The Health Data Insights demo application architecture defines a standard web-serving tier utilizing Amazon CloudFront and Amazon API Gateway. These edge services, which provide low-latency access through caching and geo-proximity, communicate with the HealthLake and Amazon Transcribe Medical services running in an AWS region. Amazon Lambda, a service providing “serverless” code execution is used to implement microservices that orchestrate the calls to HealthLake and Amazon Transcribe. Enriched data in HealthLake can be periodically exported to Amazon S3 which can be optionally used to train custom health prediction models using Amazon SageMaker. From these models, SageMaker batch transform is used to make the custom model predictions, which are made available to the application via Amazon DynamoDB, a flexible and scalable NoSQL database.
Data can be exported from HealthLake for further analytics and visualizations. AWS Glue is used to extract, transform and load (ETL) the exported data and also catalog the data. Amazon Athena is being used for querying this catalog and also serves as the data source for Amazon QuickSight used for creating the population level dashboards. This dashboard is embedded into the web application using the QuickSight Embedding SDK.
For the high-level overview of the application architecture, refer to Figure 5: Architecture Diagram.
Figure 5. Architecture Diagram
In this blog post, we showed how we can use HealthLake to create a sample Health Data Insights application.

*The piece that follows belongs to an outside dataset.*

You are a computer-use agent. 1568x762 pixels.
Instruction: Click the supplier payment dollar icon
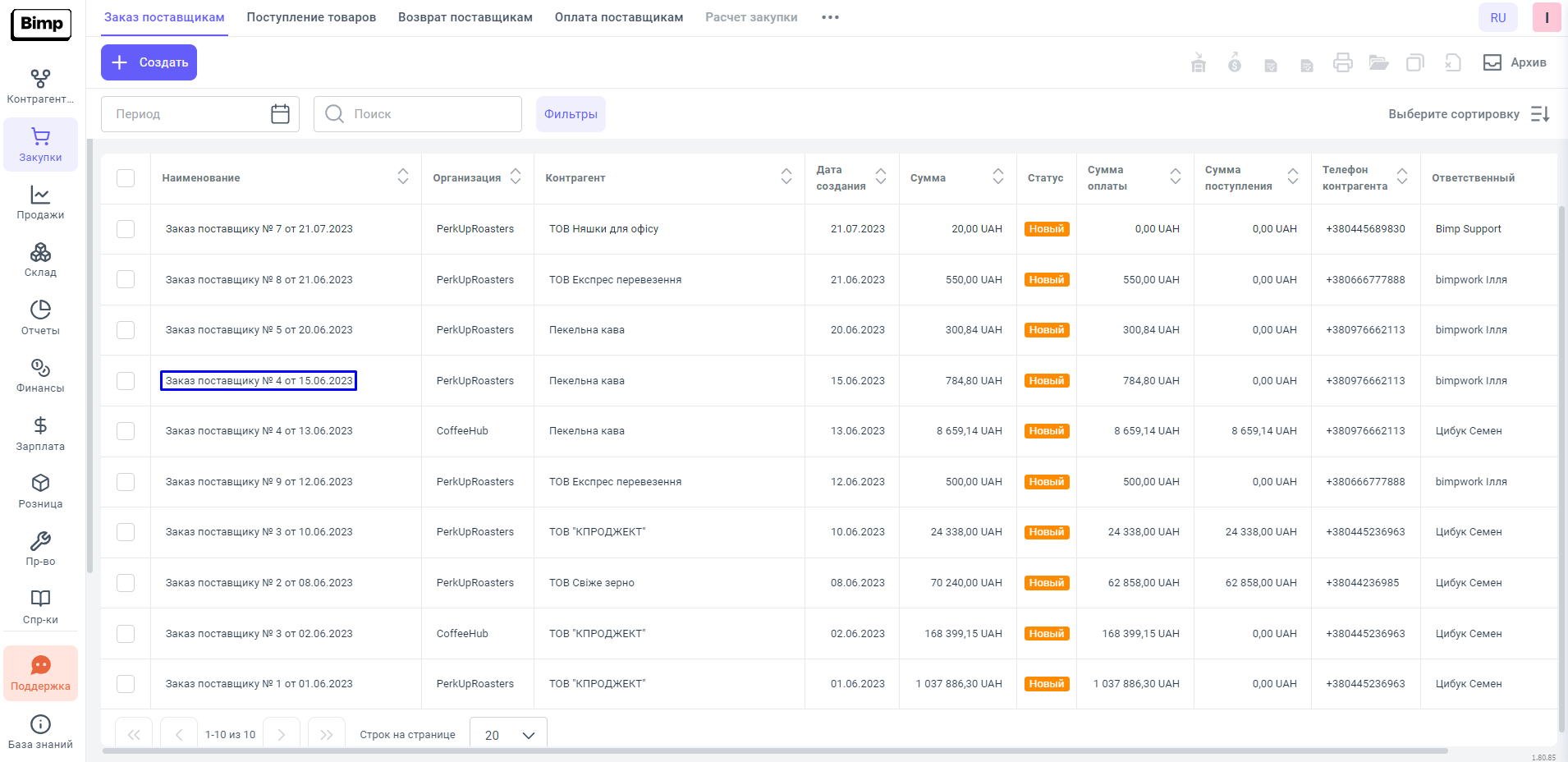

We demonstrated how HealthLake’s NLP capabilities can be utilized to automatically identify the most relevant information from unstructured data including medical conditions, medications, and procedures, which can in turn help healthcare providers to automate health data processing workflows and enable them to derive additional AI/ML driven insights for making data driven-decisions. Additionally, we also demonstrated how HealthLake enables builders to develop an easy-to-use interface to view data and automate the medical comprehension process, therefore reducing the workload making it easier for healthcare professionals to focus on patient care.